>> BEGIN Material to process

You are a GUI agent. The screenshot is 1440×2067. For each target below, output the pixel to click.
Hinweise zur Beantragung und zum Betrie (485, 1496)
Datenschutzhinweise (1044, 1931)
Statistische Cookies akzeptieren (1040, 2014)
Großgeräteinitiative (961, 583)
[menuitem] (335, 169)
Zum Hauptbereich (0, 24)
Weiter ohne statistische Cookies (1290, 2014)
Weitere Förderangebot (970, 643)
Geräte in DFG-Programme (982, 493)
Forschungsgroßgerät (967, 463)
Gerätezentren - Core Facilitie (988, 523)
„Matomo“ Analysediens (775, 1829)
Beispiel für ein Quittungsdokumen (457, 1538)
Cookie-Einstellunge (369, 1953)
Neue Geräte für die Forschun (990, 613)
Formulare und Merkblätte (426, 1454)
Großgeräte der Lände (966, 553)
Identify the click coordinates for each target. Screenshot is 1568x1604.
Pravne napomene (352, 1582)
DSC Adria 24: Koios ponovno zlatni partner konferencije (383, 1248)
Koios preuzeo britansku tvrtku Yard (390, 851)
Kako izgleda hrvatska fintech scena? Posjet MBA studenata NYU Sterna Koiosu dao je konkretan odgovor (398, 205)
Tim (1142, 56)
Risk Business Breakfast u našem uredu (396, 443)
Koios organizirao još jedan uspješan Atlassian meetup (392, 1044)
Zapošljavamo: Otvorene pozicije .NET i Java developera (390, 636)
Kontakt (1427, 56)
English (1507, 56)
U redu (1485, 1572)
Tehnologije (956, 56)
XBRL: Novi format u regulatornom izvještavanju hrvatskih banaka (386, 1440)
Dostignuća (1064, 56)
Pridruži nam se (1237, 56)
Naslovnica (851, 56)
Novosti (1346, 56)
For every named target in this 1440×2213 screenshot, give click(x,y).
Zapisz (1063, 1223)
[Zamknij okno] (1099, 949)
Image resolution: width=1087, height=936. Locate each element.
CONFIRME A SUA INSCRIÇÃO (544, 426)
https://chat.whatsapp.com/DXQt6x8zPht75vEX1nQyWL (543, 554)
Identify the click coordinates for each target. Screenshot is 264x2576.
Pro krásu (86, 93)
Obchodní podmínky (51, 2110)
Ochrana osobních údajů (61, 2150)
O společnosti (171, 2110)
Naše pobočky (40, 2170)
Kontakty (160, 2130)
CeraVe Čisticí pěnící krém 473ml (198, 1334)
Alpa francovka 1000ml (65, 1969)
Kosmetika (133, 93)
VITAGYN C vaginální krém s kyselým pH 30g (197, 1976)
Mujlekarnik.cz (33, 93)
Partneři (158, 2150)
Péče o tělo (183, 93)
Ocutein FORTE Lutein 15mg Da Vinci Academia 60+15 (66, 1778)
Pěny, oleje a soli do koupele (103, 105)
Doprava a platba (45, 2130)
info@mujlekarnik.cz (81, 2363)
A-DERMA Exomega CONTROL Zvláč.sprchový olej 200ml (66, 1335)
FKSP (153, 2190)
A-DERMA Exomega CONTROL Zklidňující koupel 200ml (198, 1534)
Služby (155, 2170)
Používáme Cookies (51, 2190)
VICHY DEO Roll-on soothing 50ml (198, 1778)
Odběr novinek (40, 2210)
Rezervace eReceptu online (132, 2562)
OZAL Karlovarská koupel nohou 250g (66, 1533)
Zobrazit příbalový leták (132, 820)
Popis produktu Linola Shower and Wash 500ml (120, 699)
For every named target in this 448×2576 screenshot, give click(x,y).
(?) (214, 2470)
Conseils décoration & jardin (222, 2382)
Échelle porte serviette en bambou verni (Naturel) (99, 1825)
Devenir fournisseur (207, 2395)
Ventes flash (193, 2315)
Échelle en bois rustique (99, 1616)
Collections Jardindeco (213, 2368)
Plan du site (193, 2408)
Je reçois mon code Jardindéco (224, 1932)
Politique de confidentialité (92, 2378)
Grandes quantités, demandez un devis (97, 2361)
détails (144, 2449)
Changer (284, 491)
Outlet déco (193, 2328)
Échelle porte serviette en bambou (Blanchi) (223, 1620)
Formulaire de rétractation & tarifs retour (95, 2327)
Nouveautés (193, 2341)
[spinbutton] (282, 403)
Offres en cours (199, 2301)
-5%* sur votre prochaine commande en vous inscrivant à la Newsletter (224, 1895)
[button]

>> END Material to process

● **Task directions**
Output every line of the material above word for word, with nothing added, dropped, or changed.

● **Written answer**
You are a GUI agent. The screenshot is 1440×2067. For each target below, output the pixel to click.
Hinweise zur Beantragung und zum Betrie (485, 1496)
Datenschutzhinweise (1044, 1931)
Statistische Cookies akzeptieren (1040, 2014)
Großgeräteinitiative (961, 583)
[menuitem] (335, 169)
Zum Hauptbereich (0, 24)
Weiter ohne statistische Cookies (1290, 2014)
Weitere Förderangebot (970, 643)
Geräte in DFG-Programme (982, 493)
Forschungsgroßgerät (967, 463)
Gerätezentren - Core Facilitie (988, 523)
„Matomo“ Analysediens (775, 1829)
Beispiel für ein Quittungsdokumen (457, 1538)
Cookie-Einstellunge (369, 1953)
Neue Geräte für die Forschun (990, 613)
Formulare und Merkblätte (426, 1454)
Großgeräte der Lände (966, 553)
Identify the click coordinates for each target. Screenshot is 1568x1604.
Pravne napomene (352, 1582)
DSC Adria 24: Koios ponovno zlatni partner konferencije (383, 1248)
Koios preuzeo britansku tvrtku Yard (390, 851)
Kako izgleda hrvatska fintech scena? Posjet MBA studenata NYU Sterna Koiosu dao je konkretan odgovor (398, 205)
Tim (1142, 56)
Risk Business Breakfast u našem uredu (396, 443)
Koios organizirao još jedan uspješan Atlassian meetup (392, 1044)
Zapošljavamo: Otvorene pozicije .NET i Java developera (390, 636)
Kontakt (1427, 56)
English (1507, 56)
U redu (1485, 1572)
Tehnologije (956, 56)
XBRL: Novi format u regulatornom izvještavanju hrvatskih banaka (386, 1440)
Dostignuća (1064, 56)
Pridruži nam se (1237, 56)
Naslovnica (851, 56)
Novosti (1346, 56)
For every named target in this 1440×2213 screenshot, give click(x,y).
Zapisz (1063, 1223)
[Zamknij okno] (1099, 949)
Image resolution: width=1087, height=936. Locate each element.
CONFIRME A SUA INSCRIÇÃO (544, 426)
https://chat.whatsapp.com/DXQt6x8zPht75vEX1nQyWL (543, 554)
Identify the click coordinates for each target. Screenshot is 264x2576.
Pro krásu (86, 93)
Obchodní podmínky (51, 2110)
Ochrana osobních údajů (61, 2150)
O společnosti (171, 2110)
Naše pobočky (40, 2170)
Kontakty (160, 2130)
CeraVe Čisticí pěnící krém 473ml (198, 1334)
Alpa francovka 1000ml (65, 1969)
Kosmetika (133, 93)
VITAGYN C vaginální krém s kyselým pH 30g (197, 1976)
Mujlekarnik.cz (33, 93)
Partneři (158, 2150)
Péče o tělo (183, 93)
Ocutein FORTE Lutein 15mg Da Vinci Academia 60+15 (66, 1778)
Pěny, oleje a soli do koupele (103, 105)
Doprava a platba (45, 2130)
info@mujlekarnik.cz (81, 2363)
A-DERMA Exomega CONTROL Zvláč.sprchový olej 200ml (66, 1335)
FKSP (153, 2190)
A-DERMA Exomega CONTROL Zklidňující koupel 200ml (198, 1534)
Služby (155, 2170)
Používáme Cookies (51, 2190)
VICHY DEO Roll-on soothing 50ml (198, 1778)
Odběr novinek (40, 2210)
Rezervace eReceptu online (132, 2562)
OZAL Karlovarská koupel nohou 250g (66, 1533)
Zobrazit příbalový leták (132, 820)
Popis produktu Linola Shower and Wash 500ml (120, 699)
For every named target in this 448×2576 screenshot, give click(x,y).
(?) (214, 2470)
Conseils décoration & jardin (222, 2382)
Échelle porte serviette en bambou verni (Naturel) (99, 1825)
Devenir fournisseur (207, 2395)
Ventes flash (193, 2315)
Échelle en bois rustique (99, 1616)
Collections Jardindeco (213, 2368)
Plan du site (193, 2408)
Je reçois mon code Jardindéco (224, 1932)
Politique de confidentialité (92, 2378)
Grandes quantités, demandez un devis (97, 2361)
détails (144, 2449)
Changer (284, 491)
Outlet déco (193, 2328)
Échelle porte serviette en bambou (Blanchi) (223, 1620)
Formulaire de rétractation & tarifs retour (95, 2327)
Nouveautés (193, 2341)
[spinbutton] (282, 403)
Offres en cours (199, 2301)
-5%* sur votre prochaine commande en vous inscrivant à la Newsletter (224, 1895)
[button]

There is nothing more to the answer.